0 James Hillman - Re-imaginar la psicología (extracto)


James Hillman - Re-imaginar la psicología
(Ed. Siruela, Barcelona, 1999)

Capítulo1: Personificar o imaginar cosas 
(Extracto)

Muchas son las formas de daemonia…
Eurípides

En este libro usaré con frecuencia “psique” o “alma” como sujeto de la oración, haciendo afirmaciones tales como “la psique sostiene, ansía, necesita”, “el alma ve”, “la psique reflexiona sobre sí misma”. Hablar de este modo tiene implicancias que van más allá de las meramente retóricas, puesto que darle subjetividad e intencionalidad a un nombre significa algo más que adentrarse en un tipo especial de juego lingüístico: significa que realmente entramos en otra dimensión psicológica. El nombre adquiere conciencia, se personifica.

Personificar siempre ha sido fundamental para la imaginación religiosa y poética, y hoy es fundamental para la experiencia –y para el análisis de la experiencia- de la psicología de los arquetipos. Pero no podremos siquiera comenzar a entender por qué la personificación es crucial para la experiencia religiosa y psicológica, o incluso emplear libremente el término, hasta que hayamos iluminado parte de las sombras que nuestra moderna visión del mundo proyecta sobre ella.

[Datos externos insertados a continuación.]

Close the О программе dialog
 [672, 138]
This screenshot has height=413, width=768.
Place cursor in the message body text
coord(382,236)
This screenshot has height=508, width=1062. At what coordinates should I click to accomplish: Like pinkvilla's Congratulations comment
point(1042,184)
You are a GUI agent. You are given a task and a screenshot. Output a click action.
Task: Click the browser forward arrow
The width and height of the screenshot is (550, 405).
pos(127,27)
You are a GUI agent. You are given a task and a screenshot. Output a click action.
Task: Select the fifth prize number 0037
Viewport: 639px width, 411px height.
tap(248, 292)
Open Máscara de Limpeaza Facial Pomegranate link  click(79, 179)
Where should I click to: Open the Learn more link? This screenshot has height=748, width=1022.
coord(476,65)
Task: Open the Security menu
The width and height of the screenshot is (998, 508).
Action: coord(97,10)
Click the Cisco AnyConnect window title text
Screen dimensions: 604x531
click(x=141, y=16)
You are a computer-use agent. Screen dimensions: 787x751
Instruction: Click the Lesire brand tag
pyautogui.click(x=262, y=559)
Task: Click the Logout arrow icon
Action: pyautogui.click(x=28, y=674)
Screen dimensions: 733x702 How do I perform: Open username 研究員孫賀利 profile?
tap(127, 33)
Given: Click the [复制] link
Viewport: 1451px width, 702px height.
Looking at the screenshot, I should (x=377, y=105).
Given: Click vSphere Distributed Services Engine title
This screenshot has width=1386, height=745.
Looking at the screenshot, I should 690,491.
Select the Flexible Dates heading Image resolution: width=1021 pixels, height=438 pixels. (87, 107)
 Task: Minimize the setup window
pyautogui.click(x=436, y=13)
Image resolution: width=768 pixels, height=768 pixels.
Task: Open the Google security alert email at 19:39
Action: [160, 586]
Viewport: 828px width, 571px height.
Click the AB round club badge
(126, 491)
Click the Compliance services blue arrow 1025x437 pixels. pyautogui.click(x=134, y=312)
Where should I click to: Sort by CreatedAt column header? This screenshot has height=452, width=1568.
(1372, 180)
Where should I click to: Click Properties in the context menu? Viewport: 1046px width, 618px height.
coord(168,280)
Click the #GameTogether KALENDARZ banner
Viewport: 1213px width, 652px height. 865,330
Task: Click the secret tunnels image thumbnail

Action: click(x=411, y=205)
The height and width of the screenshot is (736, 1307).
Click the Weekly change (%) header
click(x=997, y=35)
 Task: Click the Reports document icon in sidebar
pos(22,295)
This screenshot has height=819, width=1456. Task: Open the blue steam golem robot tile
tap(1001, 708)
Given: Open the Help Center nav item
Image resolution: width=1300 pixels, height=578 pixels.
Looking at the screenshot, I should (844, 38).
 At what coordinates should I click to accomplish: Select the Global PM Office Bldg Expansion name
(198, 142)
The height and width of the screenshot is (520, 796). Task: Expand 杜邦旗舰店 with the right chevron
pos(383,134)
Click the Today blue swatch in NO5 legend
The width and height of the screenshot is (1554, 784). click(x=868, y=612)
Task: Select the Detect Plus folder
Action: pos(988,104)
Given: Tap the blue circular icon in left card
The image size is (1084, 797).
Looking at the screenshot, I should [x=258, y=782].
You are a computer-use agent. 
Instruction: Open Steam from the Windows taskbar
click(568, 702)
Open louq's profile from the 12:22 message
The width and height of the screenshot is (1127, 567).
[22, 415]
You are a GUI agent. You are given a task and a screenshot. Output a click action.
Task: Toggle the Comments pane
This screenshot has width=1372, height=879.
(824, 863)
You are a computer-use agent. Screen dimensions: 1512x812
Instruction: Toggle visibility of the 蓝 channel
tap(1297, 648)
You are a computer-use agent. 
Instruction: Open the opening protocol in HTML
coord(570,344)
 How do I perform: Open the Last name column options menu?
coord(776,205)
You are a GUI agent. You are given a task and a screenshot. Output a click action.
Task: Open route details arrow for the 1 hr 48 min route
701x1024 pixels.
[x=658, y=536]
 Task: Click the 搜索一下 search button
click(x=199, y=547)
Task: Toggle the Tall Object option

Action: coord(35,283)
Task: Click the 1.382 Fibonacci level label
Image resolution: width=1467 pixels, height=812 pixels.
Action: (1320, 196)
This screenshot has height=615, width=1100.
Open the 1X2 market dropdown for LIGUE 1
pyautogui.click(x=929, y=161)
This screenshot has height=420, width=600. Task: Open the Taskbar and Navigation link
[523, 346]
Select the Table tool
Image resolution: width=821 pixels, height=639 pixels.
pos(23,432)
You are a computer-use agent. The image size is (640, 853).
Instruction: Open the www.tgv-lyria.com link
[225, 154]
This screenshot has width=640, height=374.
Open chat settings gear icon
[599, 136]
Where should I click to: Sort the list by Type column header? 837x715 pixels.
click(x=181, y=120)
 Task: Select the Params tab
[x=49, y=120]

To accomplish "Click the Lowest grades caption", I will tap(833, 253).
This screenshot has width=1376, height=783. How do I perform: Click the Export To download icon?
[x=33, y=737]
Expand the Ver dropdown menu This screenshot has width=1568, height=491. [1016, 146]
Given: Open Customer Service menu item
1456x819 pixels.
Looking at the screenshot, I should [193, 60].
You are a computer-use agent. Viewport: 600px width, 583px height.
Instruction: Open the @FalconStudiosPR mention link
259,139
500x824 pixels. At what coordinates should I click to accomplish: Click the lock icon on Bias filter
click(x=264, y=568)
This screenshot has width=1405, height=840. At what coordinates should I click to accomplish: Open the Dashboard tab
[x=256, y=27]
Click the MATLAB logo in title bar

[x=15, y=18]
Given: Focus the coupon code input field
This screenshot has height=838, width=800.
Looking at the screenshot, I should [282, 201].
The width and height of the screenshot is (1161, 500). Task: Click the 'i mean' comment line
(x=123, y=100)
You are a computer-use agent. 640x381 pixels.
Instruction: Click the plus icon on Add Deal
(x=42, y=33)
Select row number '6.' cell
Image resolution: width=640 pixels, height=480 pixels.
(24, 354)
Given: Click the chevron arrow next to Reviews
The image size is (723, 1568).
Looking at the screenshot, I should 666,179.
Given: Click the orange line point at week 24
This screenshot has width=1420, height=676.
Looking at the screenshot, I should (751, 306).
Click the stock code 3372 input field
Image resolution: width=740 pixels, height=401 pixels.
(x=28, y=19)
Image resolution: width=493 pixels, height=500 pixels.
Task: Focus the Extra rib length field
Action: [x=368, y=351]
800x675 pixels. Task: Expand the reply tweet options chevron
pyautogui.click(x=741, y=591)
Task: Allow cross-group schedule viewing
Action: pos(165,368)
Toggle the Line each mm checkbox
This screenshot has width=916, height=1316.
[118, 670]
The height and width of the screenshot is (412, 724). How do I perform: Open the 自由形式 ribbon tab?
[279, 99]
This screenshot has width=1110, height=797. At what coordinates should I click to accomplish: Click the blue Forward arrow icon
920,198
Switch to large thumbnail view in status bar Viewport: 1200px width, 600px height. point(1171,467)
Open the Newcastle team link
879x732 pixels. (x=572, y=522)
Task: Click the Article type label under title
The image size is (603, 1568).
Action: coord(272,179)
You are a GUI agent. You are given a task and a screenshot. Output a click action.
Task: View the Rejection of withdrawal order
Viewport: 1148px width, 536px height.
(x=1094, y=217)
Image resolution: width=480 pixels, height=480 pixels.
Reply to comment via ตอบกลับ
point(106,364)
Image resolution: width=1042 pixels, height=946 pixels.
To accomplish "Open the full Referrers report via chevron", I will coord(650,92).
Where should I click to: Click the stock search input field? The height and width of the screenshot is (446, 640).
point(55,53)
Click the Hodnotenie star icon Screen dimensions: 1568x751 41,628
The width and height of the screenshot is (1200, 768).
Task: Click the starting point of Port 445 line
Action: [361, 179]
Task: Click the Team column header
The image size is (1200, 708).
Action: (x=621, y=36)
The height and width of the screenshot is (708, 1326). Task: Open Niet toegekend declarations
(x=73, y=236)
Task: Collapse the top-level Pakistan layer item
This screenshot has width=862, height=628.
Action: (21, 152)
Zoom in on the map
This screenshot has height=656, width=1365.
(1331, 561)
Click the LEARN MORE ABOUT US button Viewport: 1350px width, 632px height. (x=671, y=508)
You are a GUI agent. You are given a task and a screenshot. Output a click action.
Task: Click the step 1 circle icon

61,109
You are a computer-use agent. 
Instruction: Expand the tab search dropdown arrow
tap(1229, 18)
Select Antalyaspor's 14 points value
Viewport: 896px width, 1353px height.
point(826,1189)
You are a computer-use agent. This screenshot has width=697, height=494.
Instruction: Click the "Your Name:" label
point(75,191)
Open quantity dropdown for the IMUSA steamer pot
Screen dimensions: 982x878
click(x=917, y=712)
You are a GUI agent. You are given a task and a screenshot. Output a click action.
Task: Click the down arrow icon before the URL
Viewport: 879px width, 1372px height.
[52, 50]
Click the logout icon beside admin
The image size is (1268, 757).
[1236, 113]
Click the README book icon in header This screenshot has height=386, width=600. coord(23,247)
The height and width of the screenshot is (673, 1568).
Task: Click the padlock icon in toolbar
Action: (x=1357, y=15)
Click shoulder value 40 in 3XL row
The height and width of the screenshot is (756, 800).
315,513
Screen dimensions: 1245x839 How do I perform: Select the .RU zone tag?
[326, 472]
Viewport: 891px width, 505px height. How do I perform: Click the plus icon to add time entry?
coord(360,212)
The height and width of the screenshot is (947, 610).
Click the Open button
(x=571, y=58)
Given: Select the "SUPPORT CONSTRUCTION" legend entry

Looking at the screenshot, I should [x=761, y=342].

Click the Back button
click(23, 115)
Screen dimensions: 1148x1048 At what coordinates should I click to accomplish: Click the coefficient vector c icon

Esta interpretación limita la idea de subjetividad a los seres humanos. Sólo a ellos se les permite ser sujetos, agentes y autores, tener conciencia y alma. Esta visión del mundo se basa esencialmente en la idea cristina de la persona como verdadero centro de la lo divino y única poseedora de alma. La insistencia cristiana en las personas vivas significa también que la psique está demasiado estrechamente ligada al ego. La psicología de Descartes resulta también esencial para esta visión moderna de las personas, al imaginar un universo dividido entre sujetos vivos y objetos muertos. No hay lugar para nada intermedio, ambiguo y metafórico.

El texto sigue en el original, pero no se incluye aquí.